What the task requires: Below are the records; repeat them in full, exactly.
---------- The data ----------
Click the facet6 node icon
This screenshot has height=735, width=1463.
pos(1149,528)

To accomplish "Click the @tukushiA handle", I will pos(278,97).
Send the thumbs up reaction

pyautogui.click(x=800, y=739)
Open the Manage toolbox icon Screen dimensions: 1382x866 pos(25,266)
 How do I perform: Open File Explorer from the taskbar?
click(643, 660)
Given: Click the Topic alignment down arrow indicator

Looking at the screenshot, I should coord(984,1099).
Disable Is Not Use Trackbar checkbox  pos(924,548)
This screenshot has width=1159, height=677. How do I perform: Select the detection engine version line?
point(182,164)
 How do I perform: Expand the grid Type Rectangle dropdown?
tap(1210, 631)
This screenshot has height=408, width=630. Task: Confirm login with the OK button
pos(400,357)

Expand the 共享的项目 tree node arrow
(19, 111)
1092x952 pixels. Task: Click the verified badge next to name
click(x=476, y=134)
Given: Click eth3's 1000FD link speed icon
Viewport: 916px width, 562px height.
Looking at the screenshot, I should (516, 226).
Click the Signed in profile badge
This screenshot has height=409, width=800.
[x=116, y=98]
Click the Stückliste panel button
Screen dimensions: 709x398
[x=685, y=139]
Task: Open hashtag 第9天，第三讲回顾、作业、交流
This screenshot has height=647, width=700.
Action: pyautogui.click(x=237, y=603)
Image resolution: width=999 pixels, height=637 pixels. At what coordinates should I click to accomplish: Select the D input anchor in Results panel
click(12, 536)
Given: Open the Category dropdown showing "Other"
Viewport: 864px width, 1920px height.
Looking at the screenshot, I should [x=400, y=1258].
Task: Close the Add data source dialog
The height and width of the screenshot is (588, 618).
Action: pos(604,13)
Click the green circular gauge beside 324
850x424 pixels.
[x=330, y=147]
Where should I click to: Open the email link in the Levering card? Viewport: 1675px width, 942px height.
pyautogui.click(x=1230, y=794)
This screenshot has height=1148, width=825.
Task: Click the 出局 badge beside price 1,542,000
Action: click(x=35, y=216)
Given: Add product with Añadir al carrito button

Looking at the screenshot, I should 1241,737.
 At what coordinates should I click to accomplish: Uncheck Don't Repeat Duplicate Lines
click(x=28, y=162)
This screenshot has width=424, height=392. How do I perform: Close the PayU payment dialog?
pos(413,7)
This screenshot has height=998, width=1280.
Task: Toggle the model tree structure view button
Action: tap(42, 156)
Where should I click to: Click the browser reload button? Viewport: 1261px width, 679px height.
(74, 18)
----------
Solution to this task:
Click the facet6 node icon
This screenshot has height=735, width=1463.
pos(1149,528)

To accomplish "Click the @tukushiA handle", I will pos(278,97).
Send the thumbs up reaction

pyautogui.click(x=800, y=739)
Open the Manage toolbox icon Screen dimensions: 1382x866 pos(25,266)
 How do I perform: Open File Explorer from the taskbar?
click(643, 660)
Given: Click the Topic alignment down arrow indicator

Looking at the screenshot, I should coord(984,1099).
Disable Is Not Use Trackbar checkbox  pos(924,548)
This screenshot has width=1159, height=677. How do I perform: Select the detection engine version line?
point(182,164)
 How do I perform: Expand the grid Type Rectangle dropdown?
tap(1210, 631)
This screenshot has height=408, width=630. Task: Confirm login with the OK button
pos(400,357)

Expand the 共享的项目 tree node arrow
(19, 111)
1092x952 pixels. Task: Click the verified badge next to name
click(x=476, y=134)
Given: Click eth3's 1000FD link speed icon
Viewport: 916px width, 562px height.
Looking at the screenshot, I should (516, 226).
Click the Signed in profile badge
This screenshot has height=409, width=800.
[x=116, y=98]
Click the Stückliste panel button
Screen dimensions: 709x398
[x=685, y=139]
Task: Open hashtag 第9天，第三讲回顾、作业、交流
This screenshot has height=647, width=700.
Action: pyautogui.click(x=237, y=603)
Image resolution: width=999 pixels, height=637 pixels. At what coordinates should I click to accomplish: Select the D input anchor in Results panel
click(12, 536)
Given: Open the Category dropdown showing "Other"
Viewport: 864px width, 1920px height.
Looking at the screenshot, I should [x=400, y=1258].
Task: Close the Add data source dialog
The height and width of the screenshot is (588, 618).
Action: pos(604,13)
Click the green circular gauge beside 324
850x424 pixels.
[x=330, y=147]
Where should I click to: Open the email link in the Levering card? Viewport: 1675px width, 942px height.
pyautogui.click(x=1230, y=794)
This screenshot has height=1148, width=825.
Task: Click the 出局 badge beside price 1,542,000
Action: click(x=35, y=216)
Given: Add product with Añadir al carrito button

Looking at the screenshot, I should 1241,737.
 At what coordinates should I click to accomplish: Uncheck Don't Repeat Duplicate Lines
click(x=28, y=162)
This screenshot has width=424, height=392. How do I perform: Close the PayU payment dialog?
pos(413,7)
This screenshot has height=998, width=1280.
Task: Toggle the model tree structure view button
Action: tap(42, 156)
Where should I click to: Click the browser reload button? Viewport: 1261px width, 679px height.
(74, 18)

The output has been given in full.